# Camera Profiles?



## les_stockton (May 7, 2012)

When I first got Lightroom 3 (maybe 6 months ago), I saw that there were camera profiles but I didn't look into using that feature until now.  the thing is, when I go there, there are only two that show up.  they are 2010 and 2003 (I think).  I would expect to see one for the various Canon models (2 of which I have).  Am I looking at this wrong?  What should I expect to see?  Is there something that I need to do in order to have camera profiles for Canon 40D and Canon 400D (XTi)?


----------



## Jim Wilde (May 7, 2012)

You looking at the wrong thing, those are the Process Versions you are seeing. Immediately below that is the Profile line, click on the up/down arrows at the right and you should see the various profiles. See screenshot:


----------



## les_stockton (May 7, 2012)

thanx


----------



## ggxie (Oct 7, 2012)

*Profile is changed by Lightoom after importing pictures*

I just had this new problem on profile occured to me yesterday on profile. 

"The picture was taken with Vivid or Landscape" mode, after importing and "loading", Lightroom automatically removed the mode the picture was shot and assigned "Adobe Standard" to the pictures." And it wasn't doing this weird thing before. "

Please kindly advise. 







TNG said:


> You looking at the wrong thing, those are the Process Versions you are seeing. Immediately below that is the Profile line, click on the up/down arrows at the right and you should see the various profiles. See screenshot:
> 
> View attachment 2253


----------



## clee01l (Oct 7, 2012)

ggxie, welcome to the forum.   If you shoot JPEG, the in camera process controls are processing instructions applied to the image to produce the JPEG.  (i.e. there are baked in to the image that gets imported to LR.  JPEG images imported into LR should not get any other adjustments at import and Adobe Standard is the standard *for JPEGs.*
if you shoot RAW,  none of the in camera processing controls are applied to the image imported by LR and the default is Adobe Standard *for your camera's RAW format*.  LR provides emulations of the processing controls to emulate those the the camera would apply if you we're producing JPEGs from the camera.


----------



## ggxie (Oct 8, 2012)

Thanks very much clee01|! I figured that out last night by comparing to the JPEG I used to shot. The camera profile shows "embedded", indeed. I am not sure I can mention the following problem on this thread: After switching to RAW, everything in LR is becoming so slow. "Loading..." taking about 3-4 seconds per picture. My desktop PC is only about 3 years old. I am trying to remove some pictures from LR and also create more space on C. 

Any other suggestions?


----------



## Jim Wilde (Oct 8, 2012)

Which module are you in when you encounter the 3-4 seconds 'Loading' delay?

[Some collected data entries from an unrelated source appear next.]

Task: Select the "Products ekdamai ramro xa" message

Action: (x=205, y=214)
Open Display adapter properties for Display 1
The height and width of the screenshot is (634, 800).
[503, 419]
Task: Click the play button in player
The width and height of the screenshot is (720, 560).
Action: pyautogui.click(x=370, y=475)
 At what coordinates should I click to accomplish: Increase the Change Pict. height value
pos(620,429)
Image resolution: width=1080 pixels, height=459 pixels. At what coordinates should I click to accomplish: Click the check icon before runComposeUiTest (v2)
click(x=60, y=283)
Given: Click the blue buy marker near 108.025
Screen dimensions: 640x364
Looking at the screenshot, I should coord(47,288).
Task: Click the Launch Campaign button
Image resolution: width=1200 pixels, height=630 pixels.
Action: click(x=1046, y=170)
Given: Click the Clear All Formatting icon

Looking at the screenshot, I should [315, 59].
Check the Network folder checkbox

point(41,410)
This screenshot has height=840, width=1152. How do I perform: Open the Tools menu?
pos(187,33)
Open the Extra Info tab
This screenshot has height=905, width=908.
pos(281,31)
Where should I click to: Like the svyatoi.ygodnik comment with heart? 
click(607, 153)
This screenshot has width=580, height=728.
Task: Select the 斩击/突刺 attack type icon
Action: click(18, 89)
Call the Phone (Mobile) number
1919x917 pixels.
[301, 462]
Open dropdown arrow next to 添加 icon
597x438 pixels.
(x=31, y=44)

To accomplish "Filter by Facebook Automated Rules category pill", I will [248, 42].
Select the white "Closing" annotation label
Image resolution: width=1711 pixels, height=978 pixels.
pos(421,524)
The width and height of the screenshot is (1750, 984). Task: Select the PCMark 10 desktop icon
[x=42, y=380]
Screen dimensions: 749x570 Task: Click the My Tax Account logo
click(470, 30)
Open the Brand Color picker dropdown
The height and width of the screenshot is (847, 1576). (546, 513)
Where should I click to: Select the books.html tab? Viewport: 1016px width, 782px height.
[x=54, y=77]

If it's the Library module, that might indicate that you are only building "minimal" previews during import, which means that a standard-size preview will need to be built when you first load an image into the Loupe view. I routinely build 1:1 previews on import, so in Library loading images, even zoomed to 1:1, is instant. Even building standard-size previews on import should eliminate any "loading" delay at Fit/Fill in Loupe (assuming your standard preview size is set correctly in the catalog settings).

If the delay is in the Develop module, then really that is to be expected. Develop module doesn't use the existing previews, instead a new preview is built every time the Raw image is selected. Some of that rendering may have already been done and stored in the ACR cache, but even so you can still expect to see the "loading" indicator for a few seconds (maybe more, depending upon the size of the Raw file). You can turn off the "loading" indicator in the View Options menu....it doesn't actually change the speed at which the preview is rendered, but you should be able to start working on the image as soon as the sliders are "activated", which may well be sub-second.....thus giving the feeling of a snappier system.


----------



## clee01l (Oct 8, 2012)

There are some gaps in your user profile that could help in crafting an answer to this second question. 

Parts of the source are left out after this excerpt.